All the benefits of C++ templates, such as optimized code generation and powerful generic abstractions based on implicit interfaces, come at the cost of a weak mechanism to enforce constraints on template parameters. In code, the requirements on template parameters are expressed in the template body. And this is a problem because expressing all the assumptions in the implementation basically hides them and makes their understanding difficult.

Since the requirements on the parameters are defined in the template body, error messages related to incorrect usage will only be generated when the templates are instantiated and not at the points of invocation. The problem here is that this “lazy error reporting” may happen at a very distant point from the call site along the instantiation path within other related template instantiations that will obscure the meaning of the messages.

Template overload is a very important aspect of C++ metaprogramming for static polymorphism and code optimization. The lack of direct language support for overloading based on template parameters has forced programmers to achieve the same effect using ad-hoc low-level techniques to hijack the compiler by manipulating the function template signatures (using type traits, SFINAE, etc.). The problem is that these techniques make the code more complicated, slower to compile and hard to understand.
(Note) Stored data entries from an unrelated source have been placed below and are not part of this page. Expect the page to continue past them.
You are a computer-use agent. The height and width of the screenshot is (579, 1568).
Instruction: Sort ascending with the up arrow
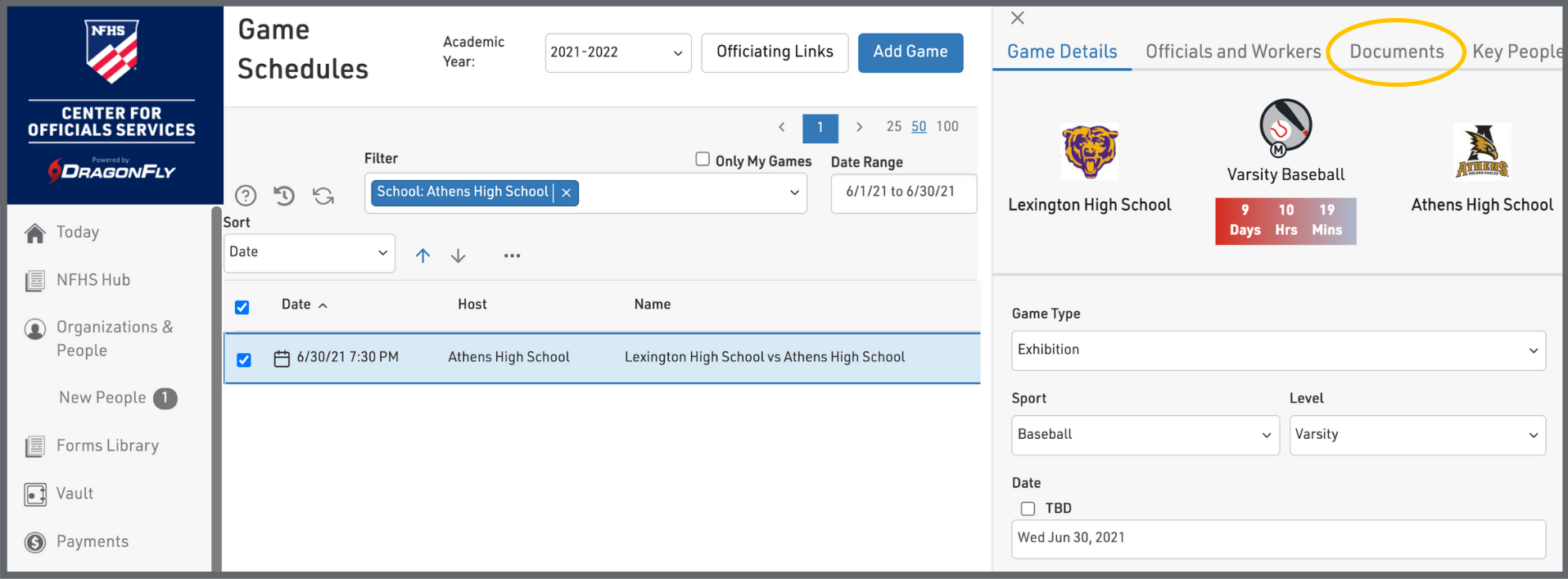(x=423, y=256)
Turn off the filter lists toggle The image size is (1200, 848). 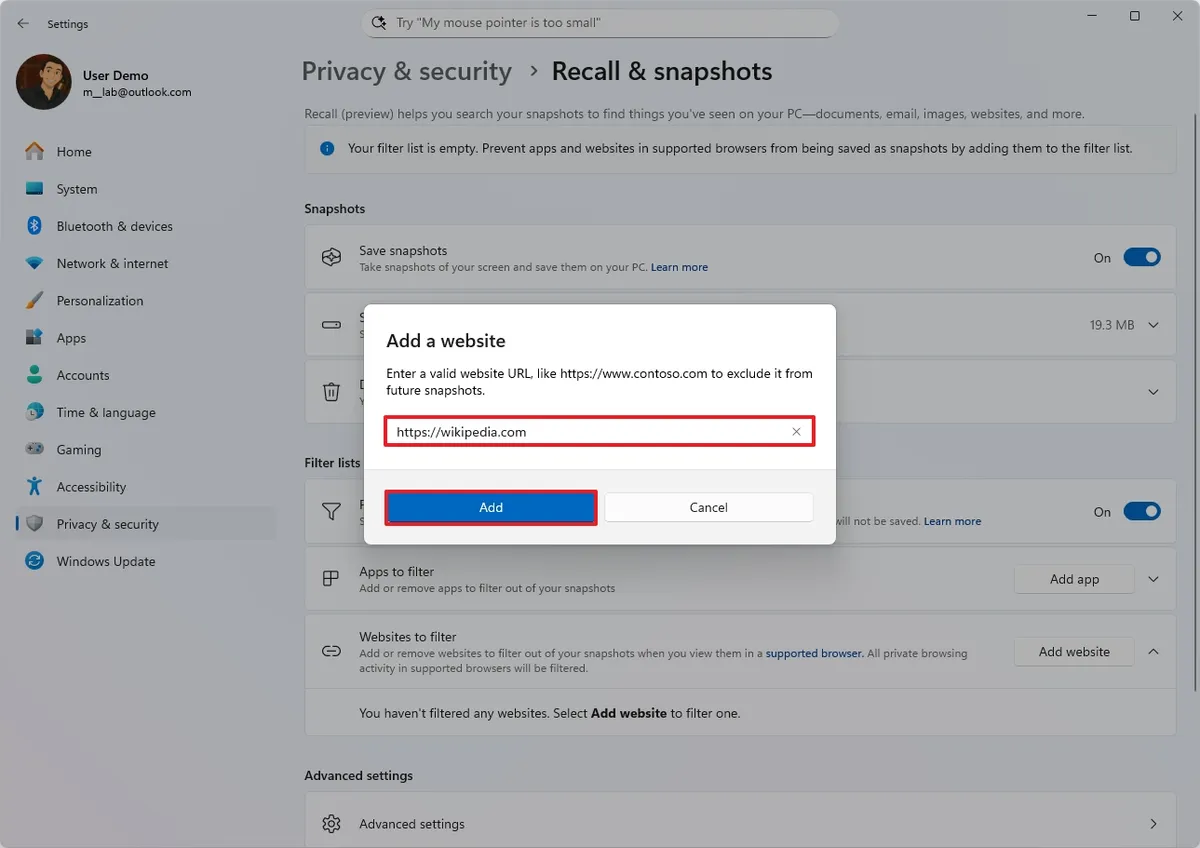point(1141,511)
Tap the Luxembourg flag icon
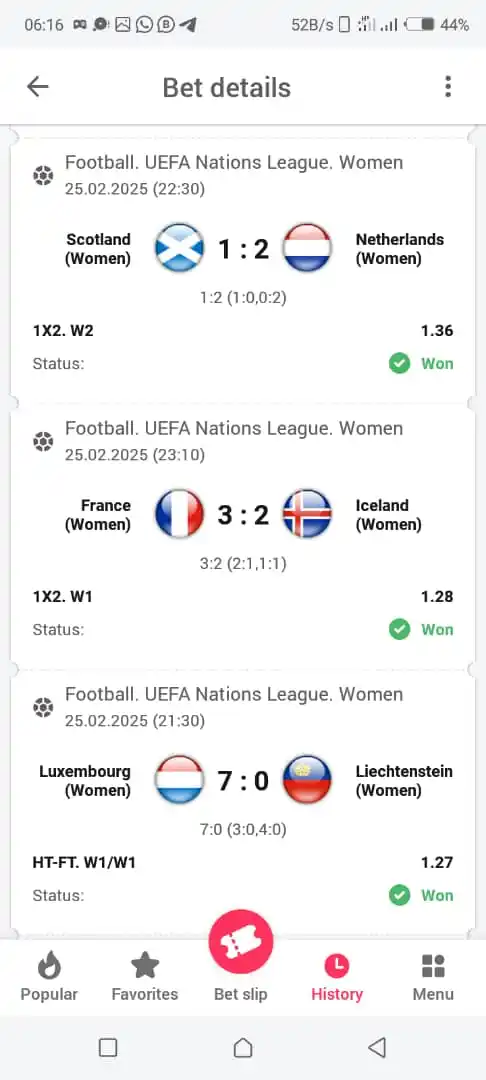The height and width of the screenshot is (1080, 486). (179, 780)

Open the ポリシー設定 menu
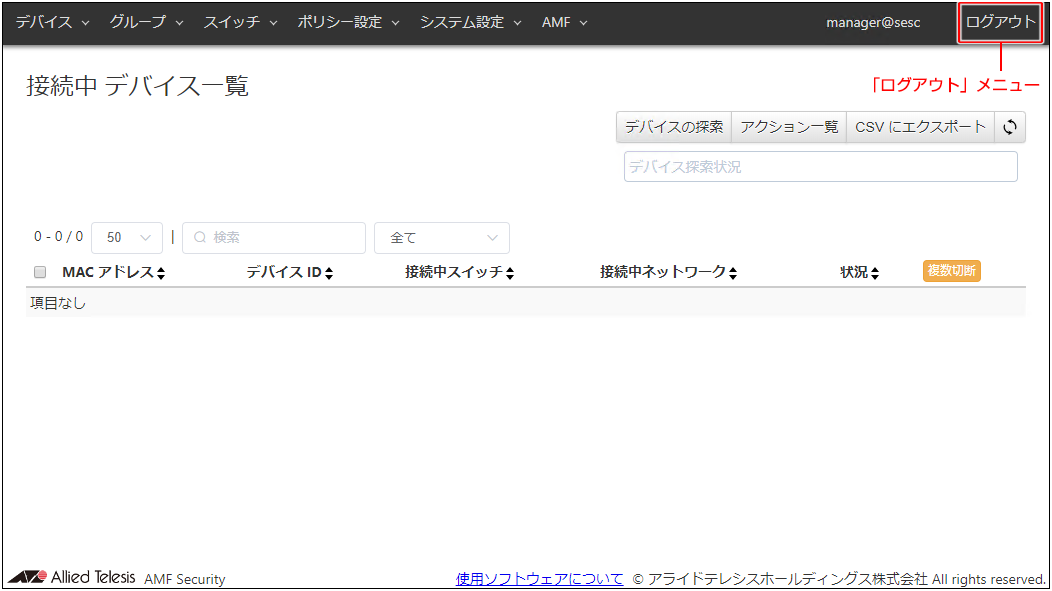pyautogui.click(x=348, y=22)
C++ Concepts aim at solving all of these problems.

Introduction

Concepts represent requirements on template parameters that must be satisfied in order for the call to be considered correct and the template instantiated. Technically, a Concept is merely a constant expression C<T...> (more precisely a “predicate”) on type and non-type parameters evaluated at compile-time that produces a boolean value true if the expression compiles and false otherwise.
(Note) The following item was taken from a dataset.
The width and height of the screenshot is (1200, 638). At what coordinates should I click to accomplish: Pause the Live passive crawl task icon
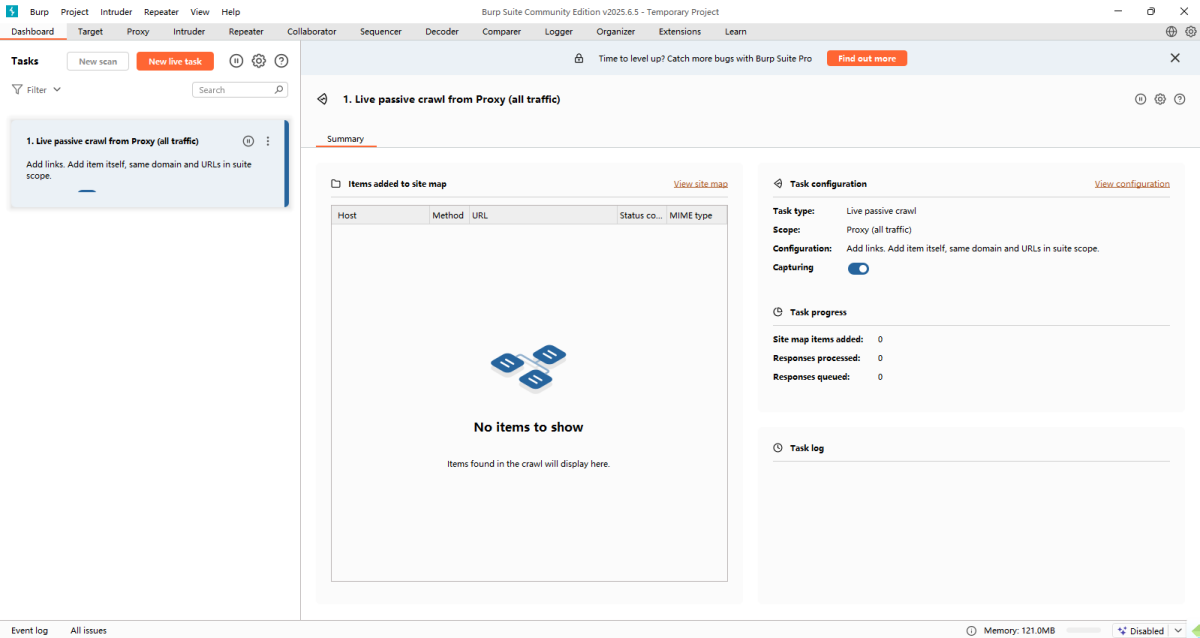(248, 141)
The general syntax to define a concept is as follows

template<[TEMPLATE_PARAMETER_LIST]>
concept C = requires ([PARAMETER_LIST])* {
   [REQUIREMENT]*
};

where [TEMPLATE_PARAMETER_LIST] is a list of type and/or non-type template parameters, C a valid C++ name to identify the Concept, [PARAMETER_LIST] an optional function-style list of parameters that are merely used by the compiler to evaluate the requirements (there is no calling convention, storage, etc.), and [REQUIREMENT] a list of requirements representing the assumptions enforced by the Concept.

Defining a Concept is technically very similar to defining a bool variable template initialized with a compile-time constant expression, on the lines of this. However, while there are Concepts emulation libraries that use similar ad-hoc techniques based on constant expressions or even (yuck!) macros, C++20 has introduced the specialized keywords concept and requires together with other constructs and rules that greatly simplify concepts-based metaprogramming.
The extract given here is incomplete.